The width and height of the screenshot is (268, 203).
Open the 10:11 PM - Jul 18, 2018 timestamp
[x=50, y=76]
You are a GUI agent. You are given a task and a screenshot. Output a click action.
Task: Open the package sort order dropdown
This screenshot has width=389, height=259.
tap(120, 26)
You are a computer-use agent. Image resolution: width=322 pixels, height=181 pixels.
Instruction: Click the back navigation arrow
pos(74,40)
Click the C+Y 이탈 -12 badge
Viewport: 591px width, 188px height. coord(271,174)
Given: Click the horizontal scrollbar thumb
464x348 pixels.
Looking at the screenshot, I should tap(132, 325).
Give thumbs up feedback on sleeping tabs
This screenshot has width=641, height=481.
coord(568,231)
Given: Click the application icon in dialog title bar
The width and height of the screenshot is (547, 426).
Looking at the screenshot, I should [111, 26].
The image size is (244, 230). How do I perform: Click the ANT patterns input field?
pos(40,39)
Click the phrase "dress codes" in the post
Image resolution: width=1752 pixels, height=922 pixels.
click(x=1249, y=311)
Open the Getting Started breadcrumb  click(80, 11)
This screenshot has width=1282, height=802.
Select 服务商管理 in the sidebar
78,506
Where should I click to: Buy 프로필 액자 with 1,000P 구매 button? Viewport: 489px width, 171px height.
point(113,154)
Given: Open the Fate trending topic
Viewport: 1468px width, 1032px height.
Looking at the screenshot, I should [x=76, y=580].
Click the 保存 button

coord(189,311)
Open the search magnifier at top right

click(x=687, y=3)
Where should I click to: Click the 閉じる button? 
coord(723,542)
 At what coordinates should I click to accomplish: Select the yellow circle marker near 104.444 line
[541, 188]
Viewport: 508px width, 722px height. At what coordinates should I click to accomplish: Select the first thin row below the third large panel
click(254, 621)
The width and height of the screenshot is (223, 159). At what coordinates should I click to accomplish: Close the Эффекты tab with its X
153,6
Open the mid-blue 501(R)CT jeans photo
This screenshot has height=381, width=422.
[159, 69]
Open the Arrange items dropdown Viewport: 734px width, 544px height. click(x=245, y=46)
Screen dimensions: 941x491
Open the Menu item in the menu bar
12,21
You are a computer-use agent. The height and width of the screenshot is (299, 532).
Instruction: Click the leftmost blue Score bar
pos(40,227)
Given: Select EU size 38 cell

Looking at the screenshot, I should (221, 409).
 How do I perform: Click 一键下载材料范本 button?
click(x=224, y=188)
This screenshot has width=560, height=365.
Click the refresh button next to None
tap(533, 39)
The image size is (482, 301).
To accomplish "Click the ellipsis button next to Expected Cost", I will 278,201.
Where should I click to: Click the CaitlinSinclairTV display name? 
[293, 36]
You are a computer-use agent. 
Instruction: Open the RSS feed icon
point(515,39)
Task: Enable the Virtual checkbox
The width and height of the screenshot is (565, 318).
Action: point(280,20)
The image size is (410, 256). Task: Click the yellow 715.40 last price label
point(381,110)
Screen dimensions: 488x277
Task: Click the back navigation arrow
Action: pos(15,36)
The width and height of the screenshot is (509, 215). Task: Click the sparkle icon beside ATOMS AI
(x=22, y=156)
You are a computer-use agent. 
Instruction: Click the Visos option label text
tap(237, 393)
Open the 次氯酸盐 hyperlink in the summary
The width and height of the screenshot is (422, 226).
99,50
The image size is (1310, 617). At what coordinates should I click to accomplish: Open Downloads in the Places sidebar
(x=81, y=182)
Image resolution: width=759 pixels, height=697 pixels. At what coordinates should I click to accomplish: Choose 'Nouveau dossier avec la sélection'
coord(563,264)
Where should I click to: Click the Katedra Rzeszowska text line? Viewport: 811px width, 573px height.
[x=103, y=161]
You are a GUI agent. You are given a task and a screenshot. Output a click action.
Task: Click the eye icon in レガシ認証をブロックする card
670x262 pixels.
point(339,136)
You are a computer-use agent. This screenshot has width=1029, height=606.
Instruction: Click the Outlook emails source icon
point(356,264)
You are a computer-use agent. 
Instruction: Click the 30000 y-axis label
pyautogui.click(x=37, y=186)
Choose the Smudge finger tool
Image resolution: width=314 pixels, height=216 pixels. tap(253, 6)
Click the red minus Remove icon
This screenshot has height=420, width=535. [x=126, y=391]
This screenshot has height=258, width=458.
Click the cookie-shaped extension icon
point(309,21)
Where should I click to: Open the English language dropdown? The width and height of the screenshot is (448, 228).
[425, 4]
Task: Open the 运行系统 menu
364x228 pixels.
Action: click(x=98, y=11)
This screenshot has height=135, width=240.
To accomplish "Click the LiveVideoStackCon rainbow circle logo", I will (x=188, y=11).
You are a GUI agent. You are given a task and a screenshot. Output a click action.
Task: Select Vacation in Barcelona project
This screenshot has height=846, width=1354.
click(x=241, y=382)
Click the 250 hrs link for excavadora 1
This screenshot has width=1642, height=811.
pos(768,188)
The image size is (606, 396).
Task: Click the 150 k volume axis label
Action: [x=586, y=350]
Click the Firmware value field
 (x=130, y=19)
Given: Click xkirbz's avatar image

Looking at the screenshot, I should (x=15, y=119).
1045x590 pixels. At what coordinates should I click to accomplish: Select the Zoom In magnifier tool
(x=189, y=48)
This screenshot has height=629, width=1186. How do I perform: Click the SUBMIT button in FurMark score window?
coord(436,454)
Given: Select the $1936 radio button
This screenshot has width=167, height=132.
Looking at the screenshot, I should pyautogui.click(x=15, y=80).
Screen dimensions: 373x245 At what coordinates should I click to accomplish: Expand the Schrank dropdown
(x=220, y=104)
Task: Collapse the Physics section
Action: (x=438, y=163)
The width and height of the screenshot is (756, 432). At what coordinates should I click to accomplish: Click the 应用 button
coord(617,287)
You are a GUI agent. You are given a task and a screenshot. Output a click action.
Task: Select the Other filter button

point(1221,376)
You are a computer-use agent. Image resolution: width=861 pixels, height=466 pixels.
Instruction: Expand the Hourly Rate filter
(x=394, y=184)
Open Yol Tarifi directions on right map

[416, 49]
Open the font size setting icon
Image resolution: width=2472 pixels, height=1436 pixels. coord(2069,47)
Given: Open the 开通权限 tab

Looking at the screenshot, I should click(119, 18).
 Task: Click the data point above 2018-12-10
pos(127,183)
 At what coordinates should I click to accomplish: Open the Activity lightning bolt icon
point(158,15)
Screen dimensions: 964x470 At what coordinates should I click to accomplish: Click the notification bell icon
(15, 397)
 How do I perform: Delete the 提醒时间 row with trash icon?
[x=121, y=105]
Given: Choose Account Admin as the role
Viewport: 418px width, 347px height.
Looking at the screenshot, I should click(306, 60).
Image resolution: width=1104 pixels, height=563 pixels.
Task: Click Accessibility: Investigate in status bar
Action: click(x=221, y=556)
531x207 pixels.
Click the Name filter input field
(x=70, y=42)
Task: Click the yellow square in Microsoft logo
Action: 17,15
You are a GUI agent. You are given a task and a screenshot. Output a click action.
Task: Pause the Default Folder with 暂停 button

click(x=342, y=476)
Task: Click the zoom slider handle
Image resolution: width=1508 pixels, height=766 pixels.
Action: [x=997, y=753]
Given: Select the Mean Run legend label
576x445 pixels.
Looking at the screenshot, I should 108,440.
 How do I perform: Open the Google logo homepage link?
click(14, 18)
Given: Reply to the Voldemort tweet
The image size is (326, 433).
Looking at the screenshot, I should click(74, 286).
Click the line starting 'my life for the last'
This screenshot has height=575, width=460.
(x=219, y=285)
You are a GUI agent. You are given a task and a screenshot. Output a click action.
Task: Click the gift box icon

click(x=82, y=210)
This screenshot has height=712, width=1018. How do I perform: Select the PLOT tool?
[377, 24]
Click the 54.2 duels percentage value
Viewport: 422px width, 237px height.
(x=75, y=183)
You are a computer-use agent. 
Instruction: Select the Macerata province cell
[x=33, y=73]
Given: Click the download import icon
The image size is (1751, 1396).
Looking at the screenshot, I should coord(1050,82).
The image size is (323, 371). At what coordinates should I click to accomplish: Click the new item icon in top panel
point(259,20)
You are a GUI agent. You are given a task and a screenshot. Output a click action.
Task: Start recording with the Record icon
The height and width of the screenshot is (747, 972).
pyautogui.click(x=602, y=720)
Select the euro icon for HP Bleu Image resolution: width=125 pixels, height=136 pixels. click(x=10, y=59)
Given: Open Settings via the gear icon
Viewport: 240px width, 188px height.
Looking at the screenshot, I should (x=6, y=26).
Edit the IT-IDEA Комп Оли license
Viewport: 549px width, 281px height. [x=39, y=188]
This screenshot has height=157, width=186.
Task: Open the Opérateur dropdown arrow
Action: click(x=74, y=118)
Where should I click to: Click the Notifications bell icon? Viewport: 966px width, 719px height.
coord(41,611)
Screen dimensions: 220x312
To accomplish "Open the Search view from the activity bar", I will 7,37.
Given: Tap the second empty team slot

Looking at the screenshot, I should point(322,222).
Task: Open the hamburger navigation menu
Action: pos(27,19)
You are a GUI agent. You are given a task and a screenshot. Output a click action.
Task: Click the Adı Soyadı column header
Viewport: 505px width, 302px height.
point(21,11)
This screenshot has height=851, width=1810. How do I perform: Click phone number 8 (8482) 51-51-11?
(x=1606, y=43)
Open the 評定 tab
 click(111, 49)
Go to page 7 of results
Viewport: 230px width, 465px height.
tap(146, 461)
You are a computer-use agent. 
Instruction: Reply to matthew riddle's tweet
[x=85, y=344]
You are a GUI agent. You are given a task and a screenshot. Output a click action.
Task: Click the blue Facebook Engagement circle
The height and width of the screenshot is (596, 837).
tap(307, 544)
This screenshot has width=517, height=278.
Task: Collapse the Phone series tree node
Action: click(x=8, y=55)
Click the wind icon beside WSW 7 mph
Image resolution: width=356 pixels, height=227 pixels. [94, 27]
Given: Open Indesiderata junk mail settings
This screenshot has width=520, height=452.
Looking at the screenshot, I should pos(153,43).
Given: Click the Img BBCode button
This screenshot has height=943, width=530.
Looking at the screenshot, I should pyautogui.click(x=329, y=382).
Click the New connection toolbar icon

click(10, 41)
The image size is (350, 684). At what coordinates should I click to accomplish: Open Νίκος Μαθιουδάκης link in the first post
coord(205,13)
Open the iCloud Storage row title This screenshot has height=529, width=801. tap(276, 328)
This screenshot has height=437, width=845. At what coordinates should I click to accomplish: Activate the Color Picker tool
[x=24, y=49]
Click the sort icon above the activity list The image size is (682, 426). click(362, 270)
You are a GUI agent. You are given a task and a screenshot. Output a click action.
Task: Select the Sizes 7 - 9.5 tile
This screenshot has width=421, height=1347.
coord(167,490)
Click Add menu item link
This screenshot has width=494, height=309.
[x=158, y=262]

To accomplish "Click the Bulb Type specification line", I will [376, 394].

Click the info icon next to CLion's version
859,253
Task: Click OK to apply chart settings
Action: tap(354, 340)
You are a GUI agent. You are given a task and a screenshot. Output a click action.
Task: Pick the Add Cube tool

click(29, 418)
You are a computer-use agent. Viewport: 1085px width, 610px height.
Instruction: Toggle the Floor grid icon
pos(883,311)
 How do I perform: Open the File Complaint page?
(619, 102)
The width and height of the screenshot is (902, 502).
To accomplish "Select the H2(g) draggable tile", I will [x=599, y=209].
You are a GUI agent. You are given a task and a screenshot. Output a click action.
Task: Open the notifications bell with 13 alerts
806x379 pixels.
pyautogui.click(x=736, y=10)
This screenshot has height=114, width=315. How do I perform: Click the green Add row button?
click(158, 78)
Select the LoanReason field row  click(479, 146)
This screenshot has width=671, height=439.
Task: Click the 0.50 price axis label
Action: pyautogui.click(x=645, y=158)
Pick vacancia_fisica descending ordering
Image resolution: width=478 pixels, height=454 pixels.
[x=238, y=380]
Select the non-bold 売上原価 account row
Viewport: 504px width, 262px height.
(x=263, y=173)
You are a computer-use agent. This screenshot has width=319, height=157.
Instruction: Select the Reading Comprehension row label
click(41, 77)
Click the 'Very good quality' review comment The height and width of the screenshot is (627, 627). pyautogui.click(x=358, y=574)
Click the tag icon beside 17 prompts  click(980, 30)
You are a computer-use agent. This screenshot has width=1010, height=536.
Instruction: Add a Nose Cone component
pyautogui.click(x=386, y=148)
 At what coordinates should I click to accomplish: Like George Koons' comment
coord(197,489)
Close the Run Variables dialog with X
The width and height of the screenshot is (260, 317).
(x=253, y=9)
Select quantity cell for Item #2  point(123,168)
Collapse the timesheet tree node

WHAT NEEDS TO BE DONE: Print only the lines from the top of the data above down to the line holding "Give thumbs up feedback on sleeping tabs", inclusive.

ANSWER SPACE:
The width and height of the screenshot is (268, 203).
Open the 10:11 PM - Jul 18, 2018 timestamp
[x=50, y=76]
You are a GUI agent. You are given a task and a screenshot. Output a click action.
Task: Open the package sort order dropdown
This screenshot has width=389, height=259.
tap(120, 26)
You are a computer-use agent. Image resolution: width=322 pixels, height=181 pixels.
Instruction: Click the back navigation arrow
pos(74,40)
Click the C+Y 이탈 -12 badge
Viewport: 591px width, 188px height. coord(271,174)
Given: Click the horizontal scrollbar thumb
464x348 pixels.
Looking at the screenshot, I should tap(132, 325).
Give thumbs up feedback on sleeping tabs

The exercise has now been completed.